Down_std.TxtUTF-8 text handling, possibly malformed.
Note. start, after and before arguments can be out of bounds and in particular equal to the string length. Finding forwards returns the string length if it cannot be found, finding backwards returns 0 if it cannot be found.
find_next ~sat s ~start is either the Sys.max_string s or the index of the byte at or after start that satisfies sat.
find_prev ~sat s ~start is either the 0 or the index of the byte at or before start that satisfies sat.
keep_next_len ~sat s ~start is the number of consecutive next sat satisfying bytes starting at start, included.
keep_prev_len ~sat s ~start is the number of consecutive previous sat satisfying bytes starting at start, included.
lines s splits s into CR, CRLF, LF lines separated lines. This is [""] on the empty string.
find_next_eol s ~start is either Sys.max_string s or the index of the byte at or after start that satisfies is_eol.
find_prev_eol s ~start is either 0 or the index of the byte at or before start that satisfies is_eol.
find_prev_sol s ~start is either 0 or the position after the byte at or before start that satisfies is_eol. This can be Sys.max_string s.
utf_8_decode_len b is the length of an UTF-8 encoded Unicode character starting with byte b. This is 1 on UTF-8 continuation or malformed bytes.
is_utf_8_decode c is true iff c is not an UTF-8 continuation byte. This means c is either an UTF-8 start byte or an UTF-8 malformed byte.
find_next_utf_8_sync s ~start is either Sys.max_string s or the index of the byte at or after start that satisfies is_utf_8_decode.

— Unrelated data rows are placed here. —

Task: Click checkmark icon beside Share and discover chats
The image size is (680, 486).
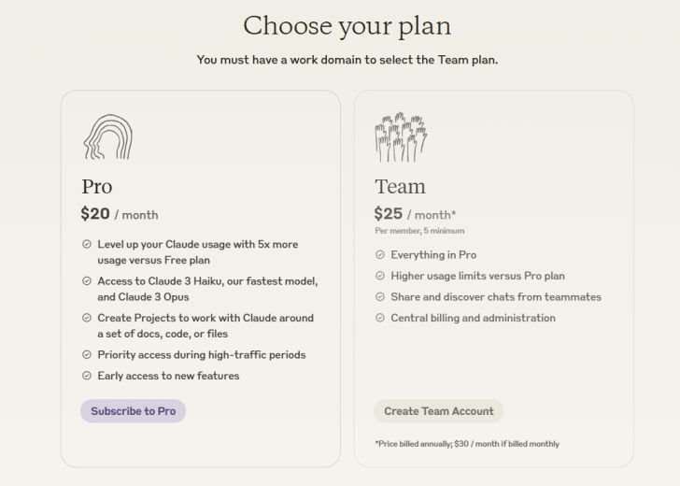Action: 380,297
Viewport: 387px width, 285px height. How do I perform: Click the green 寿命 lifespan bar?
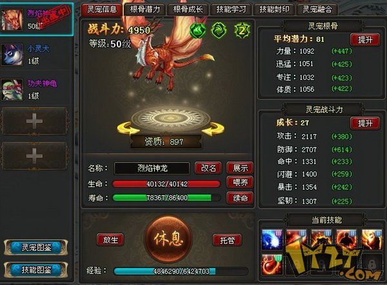[166, 198]
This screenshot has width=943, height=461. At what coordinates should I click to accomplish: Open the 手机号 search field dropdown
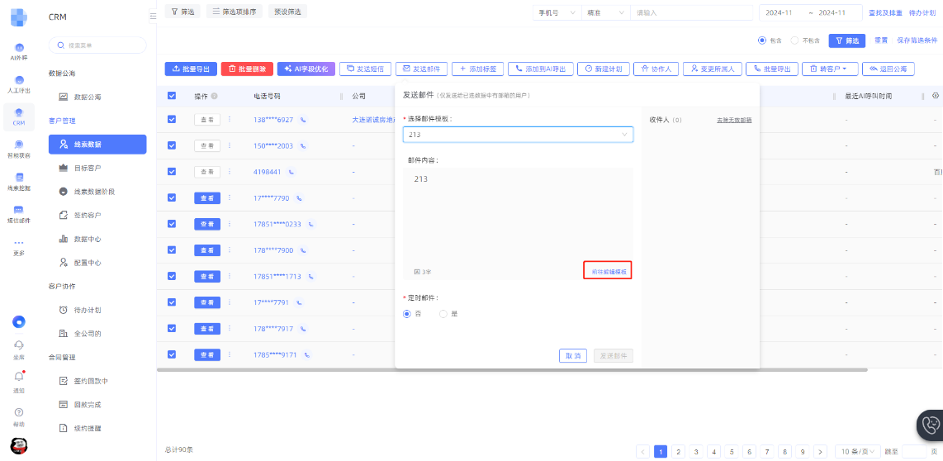tap(557, 13)
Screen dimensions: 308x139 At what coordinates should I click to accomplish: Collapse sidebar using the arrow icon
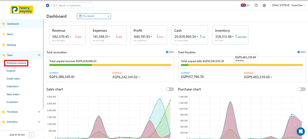[31, 135]
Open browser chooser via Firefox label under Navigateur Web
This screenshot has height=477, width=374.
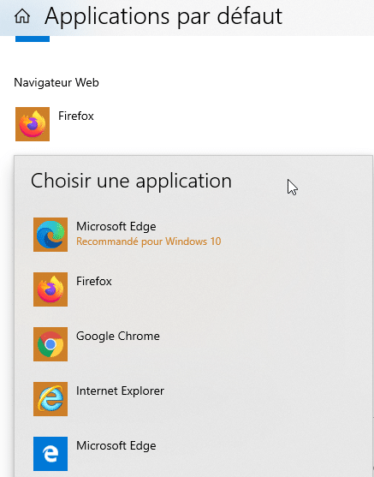pos(76,116)
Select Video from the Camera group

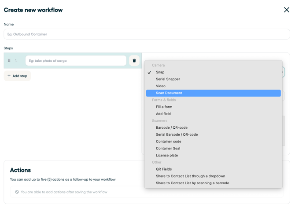tap(161, 86)
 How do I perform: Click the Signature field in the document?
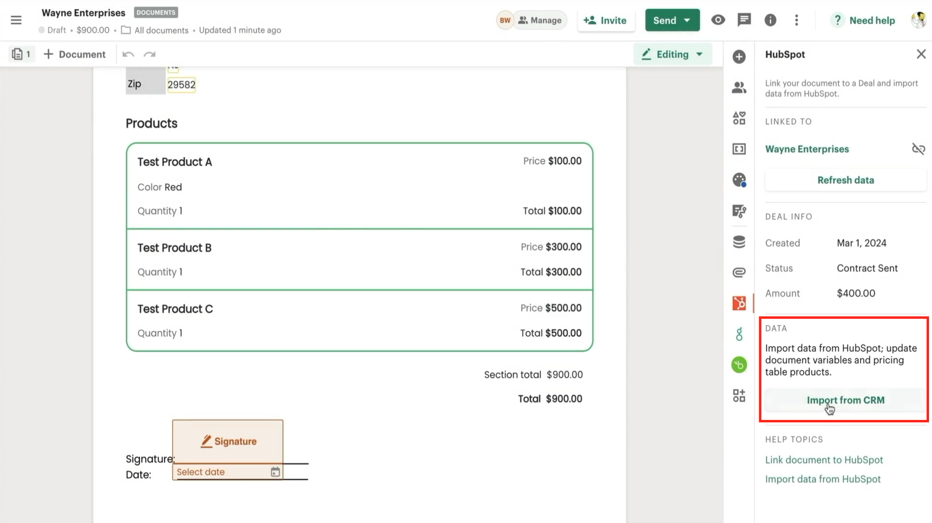point(227,441)
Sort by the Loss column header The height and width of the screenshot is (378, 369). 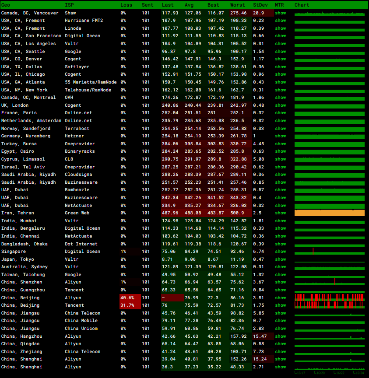pyautogui.click(x=126, y=5)
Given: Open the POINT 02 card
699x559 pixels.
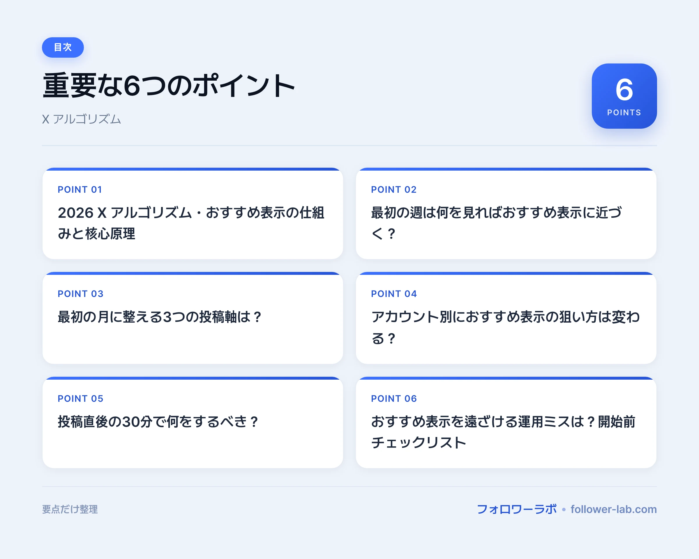Looking at the screenshot, I should (506, 213).
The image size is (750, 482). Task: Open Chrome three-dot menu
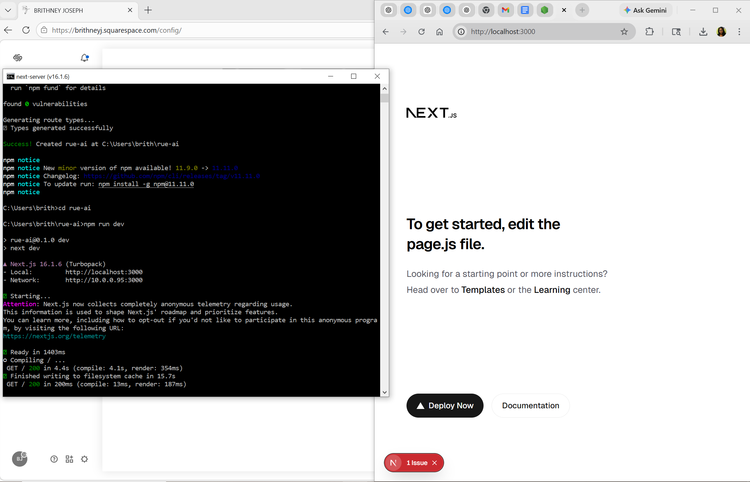pos(739,32)
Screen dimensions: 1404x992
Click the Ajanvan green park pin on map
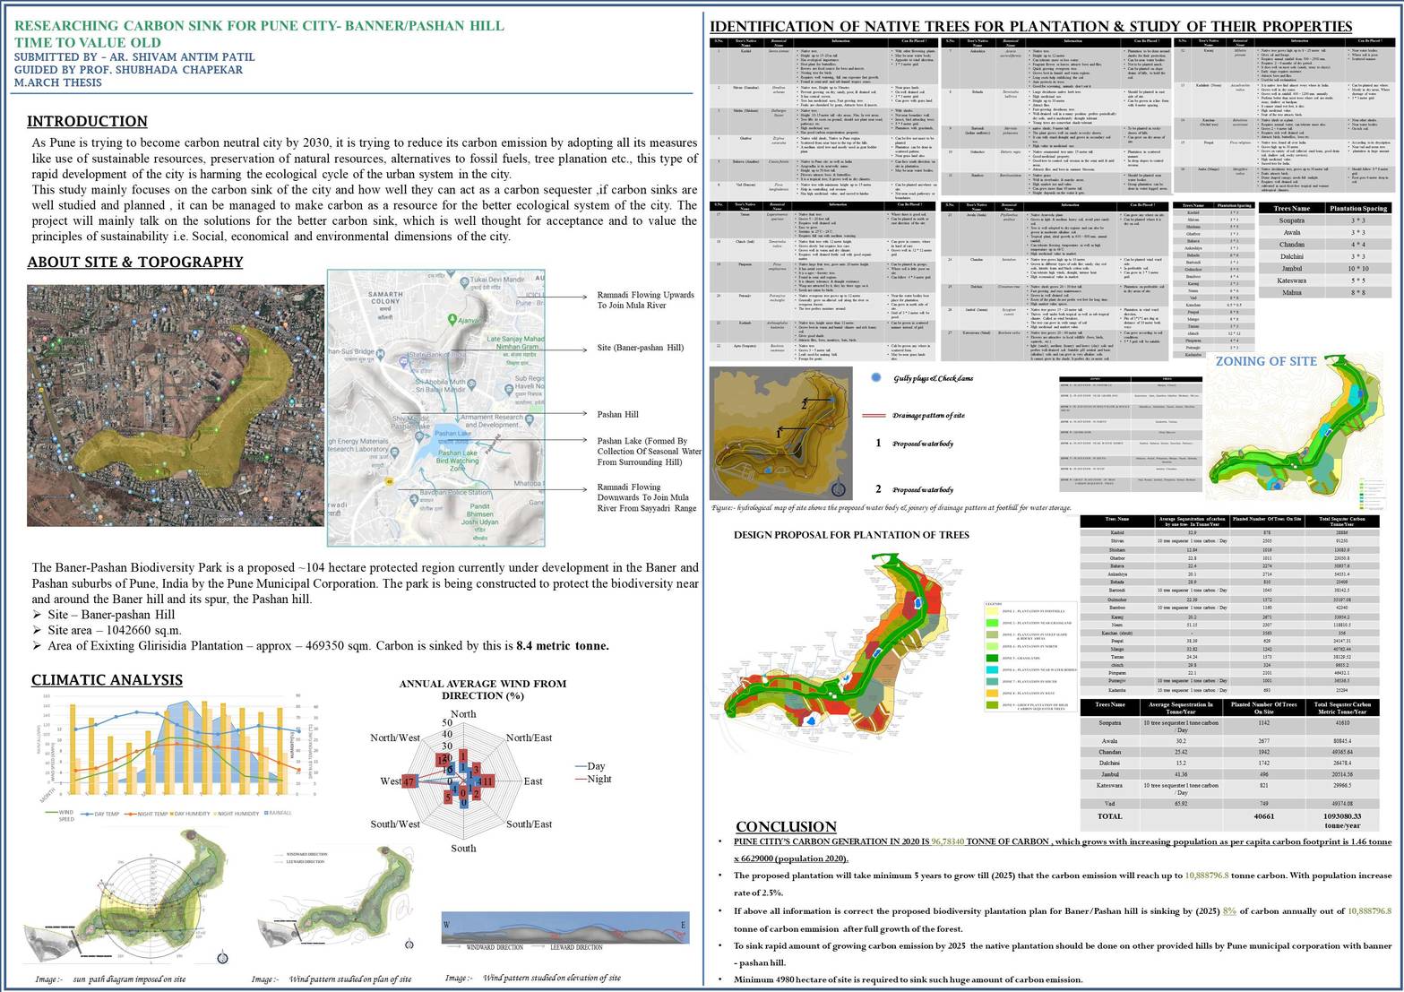[x=453, y=319]
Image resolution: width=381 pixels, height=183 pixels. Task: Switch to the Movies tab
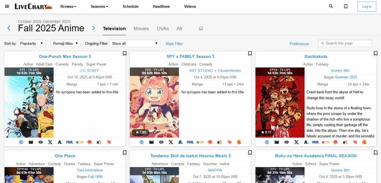tap(141, 28)
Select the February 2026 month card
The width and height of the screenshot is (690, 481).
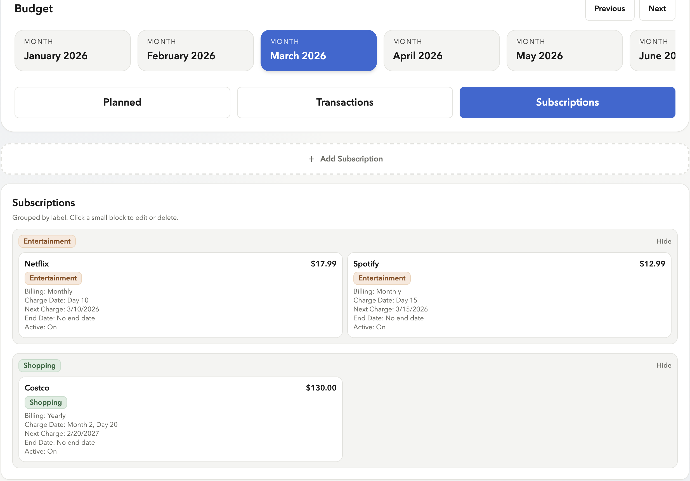click(x=195, y=50)
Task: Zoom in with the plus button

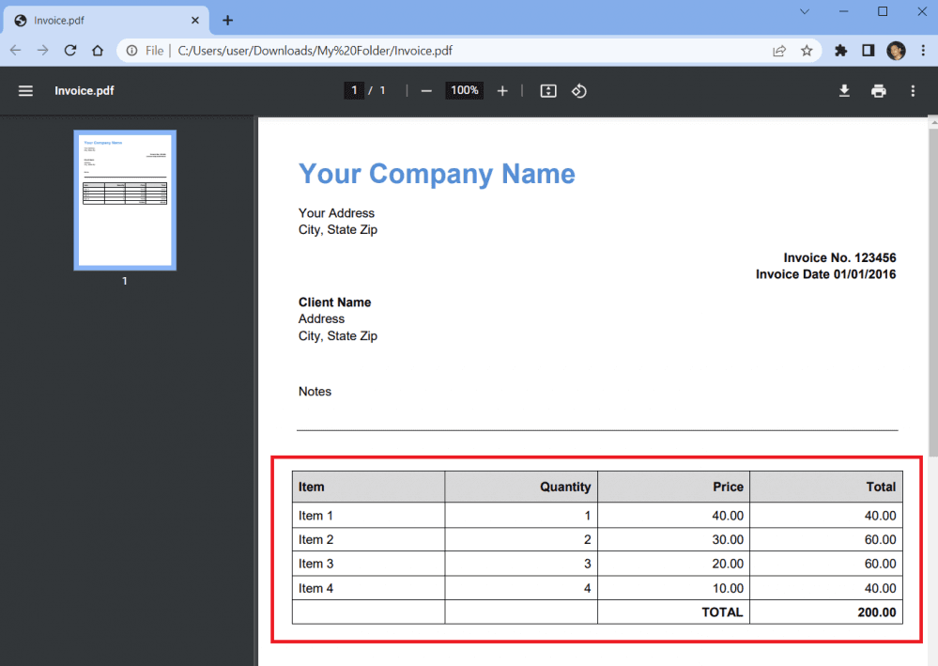Action: (502, 91)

find_prev_utf_8_decode s ~start is either 0 or the index of the byte at or before start that satisfies is_utf_8_decode.
is_white c is true iff c is US-ASCII whitespace (0x20, 0x09, 0x0A, 0x0B, 0x0C or 0x0D).
find_next_white s ~start is either String.length s or the first byte position at or after start such that is_white is true.
find_prev_white s ~start is either either 0 or the first byte position at or before start such that is_white is true.
find_next_after_eow is either String.length s or the byte position of the first is_white after first skipping white and then non-white starting at start.
find_prev_sow is either 0 or the byte position after skipping backward first white and then non-white.
Note. This is a simple notion of grapheme cluster based on Uucp.Break.tty_width_hint.
find_next_gc s ~after is String.length s or the byte position of the grapheme cluster after the one starting at after.
find_next_gc_and_width s ~after is like find_next_gc but also returns in the second component the tty width of the grapheme cluster at after.
find_prev_gc s ~before is 0 or the the byte position of the grapheme cluster before the one starting at before.
find_prev_eol_and_tty_width s ~before is either 0 or the index of the byte before before that satisfies is_eol and in the second component, the tty width needed to go from that index to before.